Governo prevê mais duas parcelas de R$ 300 de auxílio emergencial, diz secretário

Segundo secretário especial de Fazenda, Waldery Rodrigues, com isso, despesa extra para o governo seria de R$ 51 bilhões, e gasto total com o programa alcançaria R$ 203 bilhões. O secretário especial de Fazenda do Ministério da Economia, Waldery Rodrigues, confirmou na última sexta-feira, 5, que o governo prevê pagar duas parcelas extras de R$ 300 cada uma como extensão do auxílio emergencial motivado pela crise do coronavírus.

Na quinta-feira, o presidente Jair Bolsonaro anunciou que seriam duas parcelas extras, mas não tinha informado o valor. O blog da jornalista Ana Flor já tinha adiantado que o governo pretendia propor ao Congresso o pagamento de um valor adicional de R$ 600 em duas vezes.

Criado em abril, o benefício tem previsão original de ser pago em três parcelas de R$ 600 para trabalhadores informais e autônomos.

A lei aprovada pelo Congresso que estipulou o pagamento do auxílio emergencial em três parcelas de 600 prevê a possibilidade de prorrogação.

O presidente da Câmara dos Deputados, Rodrigo Maia (DEM-RJ), defendeu nesta semana que o governo mantenha o pagamento das parcelas do auxílio emergencial em R$ 600. Para ele, a redução do valor mensal "seria muito ruim".

Com a extensão do prazo por mais dois meses, Waldery Rodrigues informou que a despesa do governo com o auxílio emergencial ficaria próxima de R$ 200 bilhões neste ano.

A previsão anterior era de que os gastos somassem R$ 151 bilhões em 2020. A diferença de cerca de R$ 50 bilhões será para o pagamento do valor adicional.

"Nós temos o auxílio emergencial que tem um custo de R$ 151,5 bilhões em três parcelas. Dá uma média de R$ 51 [bilhões] por mês. Isso a um valor de R$ 600. Se tivermos a prorrogação de duas parcelas com valores menores, que somem R$ 600, estamos falando de algo como R$ 51 bilhões. A soma do programa como um todo ficaria em torno de R$ 203 bilhões. Esse número é substancial"

 

Bolsa Família

As declarações de Waldery Rodrigues foram dadas em entrevista para explicar a transferência de R$ 83,9 milhões do programa Bolsa Família para a comunicação institucional do governo.
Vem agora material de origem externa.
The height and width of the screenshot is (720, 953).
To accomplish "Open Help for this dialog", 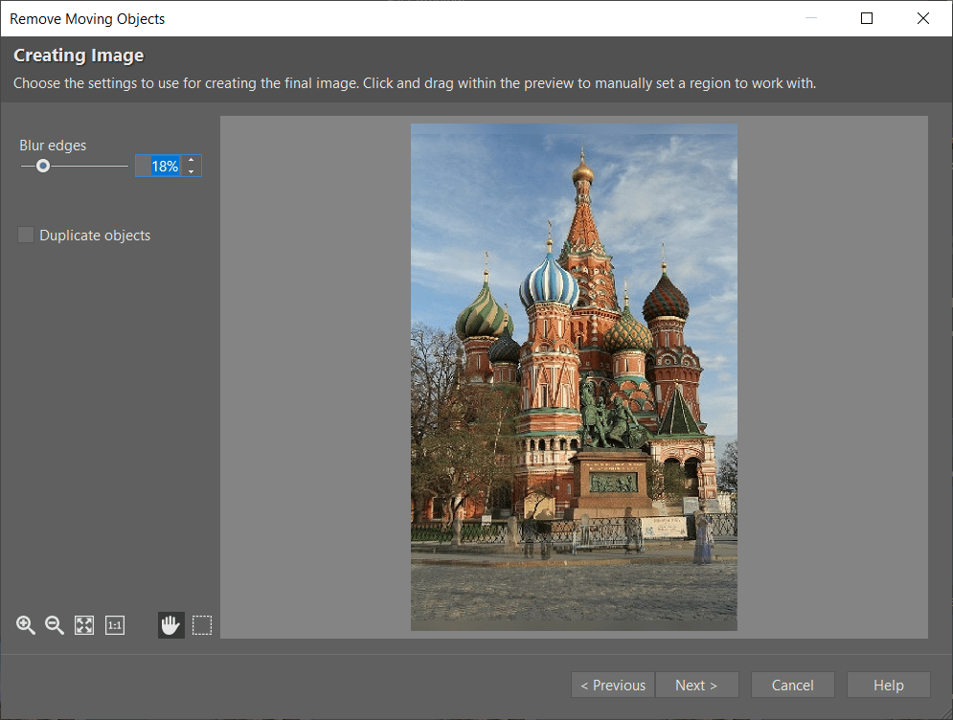I will [x=888, y=685].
Sobre isso, Rodrigues afirmou que não houve perda para os beneficiários do Bolsa Família. Ele explicou que 95% dos beneficiários desse programa foram transferidos para o auxílio emergencial – cujo valor pago, de R$ 600, é três vezes maior que o montante pago pelo Bolsa Família.

O secretário de Orçamento Federal, George Soares, lembrou que o teto de gastos continua de pé neste ano e que, tendo em vista que 95% dos beneficiários do Bolsa Família (orçamento normal de 2020) migraram para o auxílio emergencial (gastos extraordinários para o combate à crise), o governo fez um remanejamento dos recursos.

"Para atender ao teto de gastos, procedemos as realocações necessárias. Ninguém foi prejudicado", declarou.

O secretário-executivo do Ministério da Economia, Marcelo Guaranys, afirmou que os recursos para os beneficiários do Bolsa Família e do auxílio emergencial estão assegurados. "Não há descontinuidade. Os recursos para ambos programas estão garantidos", declarou.

Guaranys lembrou que uma das medidas anunciadas anteriormente pela área econômica foi a de zerar a fila do Bolsa Família, que tinha 500 mil famílias. Essas pessoas, segundo ele, já foram inseridas diretamente no auxílio emergencial, pois o valor pago é mais alto.